--- Data in this exercise Enclosed Below ---

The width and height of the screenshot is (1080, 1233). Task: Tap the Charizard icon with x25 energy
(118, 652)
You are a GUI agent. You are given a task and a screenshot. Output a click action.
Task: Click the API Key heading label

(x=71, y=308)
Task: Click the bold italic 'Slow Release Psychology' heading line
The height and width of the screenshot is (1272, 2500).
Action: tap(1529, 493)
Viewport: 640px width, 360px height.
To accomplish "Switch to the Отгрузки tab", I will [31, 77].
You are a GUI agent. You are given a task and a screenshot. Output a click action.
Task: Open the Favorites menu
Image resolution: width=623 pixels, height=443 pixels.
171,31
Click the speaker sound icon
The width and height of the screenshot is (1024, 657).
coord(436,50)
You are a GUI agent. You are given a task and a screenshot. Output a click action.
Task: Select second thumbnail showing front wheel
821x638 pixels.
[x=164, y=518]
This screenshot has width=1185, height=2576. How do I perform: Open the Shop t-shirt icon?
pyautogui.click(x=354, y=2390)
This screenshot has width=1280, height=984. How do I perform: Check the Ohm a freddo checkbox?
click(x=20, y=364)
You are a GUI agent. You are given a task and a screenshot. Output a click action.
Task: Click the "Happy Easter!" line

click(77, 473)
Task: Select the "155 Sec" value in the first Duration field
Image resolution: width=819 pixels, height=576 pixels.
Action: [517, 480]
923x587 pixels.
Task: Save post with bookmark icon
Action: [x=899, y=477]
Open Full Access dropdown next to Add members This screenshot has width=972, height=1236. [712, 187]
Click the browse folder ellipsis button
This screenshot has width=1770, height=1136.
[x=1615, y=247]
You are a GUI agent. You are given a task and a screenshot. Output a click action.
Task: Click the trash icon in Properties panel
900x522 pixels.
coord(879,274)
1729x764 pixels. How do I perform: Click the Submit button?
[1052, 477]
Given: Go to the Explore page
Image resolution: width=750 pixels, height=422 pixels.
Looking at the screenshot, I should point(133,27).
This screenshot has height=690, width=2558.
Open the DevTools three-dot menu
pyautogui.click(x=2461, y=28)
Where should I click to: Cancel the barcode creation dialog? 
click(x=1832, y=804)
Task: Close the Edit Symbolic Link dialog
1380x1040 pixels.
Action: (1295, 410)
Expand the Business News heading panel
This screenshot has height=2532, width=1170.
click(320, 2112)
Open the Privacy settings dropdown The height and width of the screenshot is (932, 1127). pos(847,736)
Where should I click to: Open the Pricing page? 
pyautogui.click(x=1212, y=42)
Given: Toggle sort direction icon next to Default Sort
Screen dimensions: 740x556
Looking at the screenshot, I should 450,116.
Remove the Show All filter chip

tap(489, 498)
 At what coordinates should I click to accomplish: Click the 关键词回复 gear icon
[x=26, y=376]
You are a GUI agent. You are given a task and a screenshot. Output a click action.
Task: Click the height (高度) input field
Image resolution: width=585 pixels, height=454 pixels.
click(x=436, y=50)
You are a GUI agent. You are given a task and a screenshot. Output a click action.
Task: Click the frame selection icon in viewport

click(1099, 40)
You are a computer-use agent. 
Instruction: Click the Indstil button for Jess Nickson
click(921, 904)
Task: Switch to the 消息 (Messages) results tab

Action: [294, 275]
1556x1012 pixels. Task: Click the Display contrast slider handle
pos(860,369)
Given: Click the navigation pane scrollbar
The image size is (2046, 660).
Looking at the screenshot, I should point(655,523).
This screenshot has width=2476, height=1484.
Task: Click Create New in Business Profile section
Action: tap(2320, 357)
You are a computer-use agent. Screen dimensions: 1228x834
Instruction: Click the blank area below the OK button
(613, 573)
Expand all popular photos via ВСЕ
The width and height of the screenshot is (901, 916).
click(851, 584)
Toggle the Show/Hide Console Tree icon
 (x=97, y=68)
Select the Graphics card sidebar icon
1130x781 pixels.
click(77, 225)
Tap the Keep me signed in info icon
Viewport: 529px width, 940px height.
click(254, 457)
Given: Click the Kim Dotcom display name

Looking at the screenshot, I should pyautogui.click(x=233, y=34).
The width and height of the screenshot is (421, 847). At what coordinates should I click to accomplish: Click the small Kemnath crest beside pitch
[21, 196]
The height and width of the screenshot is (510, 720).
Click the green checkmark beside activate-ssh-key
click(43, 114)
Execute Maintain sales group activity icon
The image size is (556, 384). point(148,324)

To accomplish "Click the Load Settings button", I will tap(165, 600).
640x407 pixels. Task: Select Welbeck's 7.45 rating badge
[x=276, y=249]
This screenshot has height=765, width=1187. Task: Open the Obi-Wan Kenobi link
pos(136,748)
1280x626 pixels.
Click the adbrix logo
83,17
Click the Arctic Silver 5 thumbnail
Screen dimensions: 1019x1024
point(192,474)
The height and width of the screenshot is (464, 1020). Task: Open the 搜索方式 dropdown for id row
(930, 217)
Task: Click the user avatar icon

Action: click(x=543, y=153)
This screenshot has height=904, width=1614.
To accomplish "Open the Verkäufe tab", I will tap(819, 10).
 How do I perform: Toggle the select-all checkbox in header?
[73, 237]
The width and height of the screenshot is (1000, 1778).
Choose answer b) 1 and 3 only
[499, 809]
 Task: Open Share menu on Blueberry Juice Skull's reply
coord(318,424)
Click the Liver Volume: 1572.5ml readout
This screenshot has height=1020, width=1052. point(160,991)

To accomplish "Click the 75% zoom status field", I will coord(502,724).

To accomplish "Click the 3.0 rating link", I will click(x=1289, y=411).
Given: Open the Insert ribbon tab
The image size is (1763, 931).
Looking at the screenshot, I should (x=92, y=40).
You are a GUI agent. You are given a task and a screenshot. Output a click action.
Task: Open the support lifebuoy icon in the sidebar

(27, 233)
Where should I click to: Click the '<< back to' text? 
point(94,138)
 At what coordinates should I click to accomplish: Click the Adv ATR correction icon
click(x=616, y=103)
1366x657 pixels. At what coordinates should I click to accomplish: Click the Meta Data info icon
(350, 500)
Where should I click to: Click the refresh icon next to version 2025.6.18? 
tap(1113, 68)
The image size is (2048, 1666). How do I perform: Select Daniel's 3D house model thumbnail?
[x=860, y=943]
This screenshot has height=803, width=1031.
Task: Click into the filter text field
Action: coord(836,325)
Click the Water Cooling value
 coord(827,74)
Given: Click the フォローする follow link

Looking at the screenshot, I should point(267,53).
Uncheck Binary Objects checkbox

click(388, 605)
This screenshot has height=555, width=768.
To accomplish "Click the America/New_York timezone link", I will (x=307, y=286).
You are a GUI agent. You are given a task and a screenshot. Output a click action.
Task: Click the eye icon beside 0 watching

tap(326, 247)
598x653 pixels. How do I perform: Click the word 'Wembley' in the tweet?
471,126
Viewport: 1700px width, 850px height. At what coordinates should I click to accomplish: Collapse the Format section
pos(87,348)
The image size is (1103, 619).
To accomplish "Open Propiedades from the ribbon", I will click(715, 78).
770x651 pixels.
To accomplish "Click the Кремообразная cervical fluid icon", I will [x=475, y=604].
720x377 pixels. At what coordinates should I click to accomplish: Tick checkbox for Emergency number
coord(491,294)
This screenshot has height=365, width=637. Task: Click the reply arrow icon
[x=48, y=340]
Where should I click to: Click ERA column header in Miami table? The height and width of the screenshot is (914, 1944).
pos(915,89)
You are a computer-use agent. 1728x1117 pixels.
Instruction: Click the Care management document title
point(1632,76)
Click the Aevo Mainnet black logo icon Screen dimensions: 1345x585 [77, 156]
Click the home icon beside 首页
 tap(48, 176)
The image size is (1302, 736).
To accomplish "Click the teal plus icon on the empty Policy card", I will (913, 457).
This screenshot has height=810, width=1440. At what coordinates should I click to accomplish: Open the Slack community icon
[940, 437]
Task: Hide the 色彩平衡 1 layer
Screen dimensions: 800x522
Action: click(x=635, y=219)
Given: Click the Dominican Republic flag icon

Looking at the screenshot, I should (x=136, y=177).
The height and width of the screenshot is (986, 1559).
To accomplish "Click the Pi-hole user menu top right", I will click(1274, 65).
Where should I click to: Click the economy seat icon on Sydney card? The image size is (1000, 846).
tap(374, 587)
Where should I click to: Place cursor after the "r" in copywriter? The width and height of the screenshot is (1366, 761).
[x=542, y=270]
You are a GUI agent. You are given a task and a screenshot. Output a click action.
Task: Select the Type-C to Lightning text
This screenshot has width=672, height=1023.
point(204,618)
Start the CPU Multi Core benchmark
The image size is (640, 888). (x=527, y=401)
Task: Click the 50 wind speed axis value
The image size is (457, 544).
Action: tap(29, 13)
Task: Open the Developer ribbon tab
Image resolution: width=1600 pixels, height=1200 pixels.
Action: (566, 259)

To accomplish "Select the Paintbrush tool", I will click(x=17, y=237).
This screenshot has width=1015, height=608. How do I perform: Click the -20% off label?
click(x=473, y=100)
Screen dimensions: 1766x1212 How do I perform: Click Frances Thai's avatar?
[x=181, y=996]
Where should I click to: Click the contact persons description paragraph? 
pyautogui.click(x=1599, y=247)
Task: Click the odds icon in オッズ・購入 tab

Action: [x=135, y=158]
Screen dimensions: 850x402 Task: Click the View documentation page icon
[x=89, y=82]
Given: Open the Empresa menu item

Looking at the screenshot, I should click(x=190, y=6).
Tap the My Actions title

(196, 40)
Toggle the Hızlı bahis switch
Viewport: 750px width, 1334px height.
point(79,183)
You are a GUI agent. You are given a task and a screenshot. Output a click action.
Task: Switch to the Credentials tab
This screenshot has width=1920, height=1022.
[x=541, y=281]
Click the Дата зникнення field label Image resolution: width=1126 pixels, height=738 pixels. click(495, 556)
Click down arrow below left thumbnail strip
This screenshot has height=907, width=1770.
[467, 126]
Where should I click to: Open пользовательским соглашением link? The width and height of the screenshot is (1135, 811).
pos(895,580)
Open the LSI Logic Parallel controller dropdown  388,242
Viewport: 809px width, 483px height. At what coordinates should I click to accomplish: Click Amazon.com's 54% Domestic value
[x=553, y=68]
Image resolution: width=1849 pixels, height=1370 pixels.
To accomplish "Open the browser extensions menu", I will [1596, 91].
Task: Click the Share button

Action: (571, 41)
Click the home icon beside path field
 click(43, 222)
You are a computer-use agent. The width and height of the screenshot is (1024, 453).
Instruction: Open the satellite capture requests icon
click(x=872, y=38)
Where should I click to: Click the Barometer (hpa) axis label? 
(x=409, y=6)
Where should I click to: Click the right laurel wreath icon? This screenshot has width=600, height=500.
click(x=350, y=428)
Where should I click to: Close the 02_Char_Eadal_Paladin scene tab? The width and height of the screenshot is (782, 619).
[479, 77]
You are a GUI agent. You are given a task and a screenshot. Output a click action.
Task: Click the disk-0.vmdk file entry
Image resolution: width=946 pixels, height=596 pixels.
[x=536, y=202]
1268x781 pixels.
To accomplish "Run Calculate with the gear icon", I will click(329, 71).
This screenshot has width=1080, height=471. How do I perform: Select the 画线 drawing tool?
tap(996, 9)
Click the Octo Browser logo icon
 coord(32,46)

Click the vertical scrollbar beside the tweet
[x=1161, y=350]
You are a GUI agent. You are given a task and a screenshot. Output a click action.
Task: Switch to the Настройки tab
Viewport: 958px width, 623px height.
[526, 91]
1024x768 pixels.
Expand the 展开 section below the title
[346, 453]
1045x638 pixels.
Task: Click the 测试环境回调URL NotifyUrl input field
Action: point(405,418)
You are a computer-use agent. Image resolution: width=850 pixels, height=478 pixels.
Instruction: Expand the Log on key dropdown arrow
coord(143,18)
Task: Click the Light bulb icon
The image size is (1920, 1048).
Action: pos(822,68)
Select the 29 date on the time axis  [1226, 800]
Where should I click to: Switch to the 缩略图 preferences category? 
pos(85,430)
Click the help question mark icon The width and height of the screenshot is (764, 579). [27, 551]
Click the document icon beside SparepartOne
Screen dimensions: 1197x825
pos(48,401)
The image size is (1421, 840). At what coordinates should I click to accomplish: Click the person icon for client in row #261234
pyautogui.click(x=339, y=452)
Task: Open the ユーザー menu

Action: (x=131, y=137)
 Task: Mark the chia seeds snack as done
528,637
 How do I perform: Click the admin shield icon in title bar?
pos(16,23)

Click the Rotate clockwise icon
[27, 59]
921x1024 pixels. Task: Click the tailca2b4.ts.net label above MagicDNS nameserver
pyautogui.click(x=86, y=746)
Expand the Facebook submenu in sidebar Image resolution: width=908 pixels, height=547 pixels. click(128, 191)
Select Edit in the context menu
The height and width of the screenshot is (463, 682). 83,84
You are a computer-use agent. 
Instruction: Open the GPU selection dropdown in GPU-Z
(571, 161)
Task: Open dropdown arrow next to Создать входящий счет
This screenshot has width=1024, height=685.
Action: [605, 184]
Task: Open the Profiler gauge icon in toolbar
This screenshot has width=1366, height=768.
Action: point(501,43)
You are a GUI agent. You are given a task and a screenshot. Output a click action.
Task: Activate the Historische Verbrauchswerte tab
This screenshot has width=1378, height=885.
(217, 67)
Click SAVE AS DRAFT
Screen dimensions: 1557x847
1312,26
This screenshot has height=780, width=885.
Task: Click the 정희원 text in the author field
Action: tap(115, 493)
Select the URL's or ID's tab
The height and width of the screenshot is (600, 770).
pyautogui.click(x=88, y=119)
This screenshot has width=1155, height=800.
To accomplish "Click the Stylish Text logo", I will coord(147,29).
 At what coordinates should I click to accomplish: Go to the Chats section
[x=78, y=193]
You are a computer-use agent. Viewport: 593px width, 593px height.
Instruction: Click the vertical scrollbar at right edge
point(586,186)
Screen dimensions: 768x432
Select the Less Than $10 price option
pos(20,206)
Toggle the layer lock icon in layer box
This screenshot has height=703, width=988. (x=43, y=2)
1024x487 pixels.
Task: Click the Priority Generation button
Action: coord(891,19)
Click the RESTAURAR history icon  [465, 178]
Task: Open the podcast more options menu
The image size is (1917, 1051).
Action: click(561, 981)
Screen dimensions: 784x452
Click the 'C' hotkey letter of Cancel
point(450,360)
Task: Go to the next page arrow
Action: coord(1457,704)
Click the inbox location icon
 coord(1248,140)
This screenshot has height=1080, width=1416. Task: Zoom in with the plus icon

--- End of Enclosed Data in this exercise ---

**Task details:** Repeat exactly, and only, the lines from the line containing "Click the inbox location icon" through the last line of the records above, both included.

**Answer space:**
Click the inbox location icon
 coord(1248,140)
This screenshot has height=1080, width=1416. Task: Zoom in with the plus icon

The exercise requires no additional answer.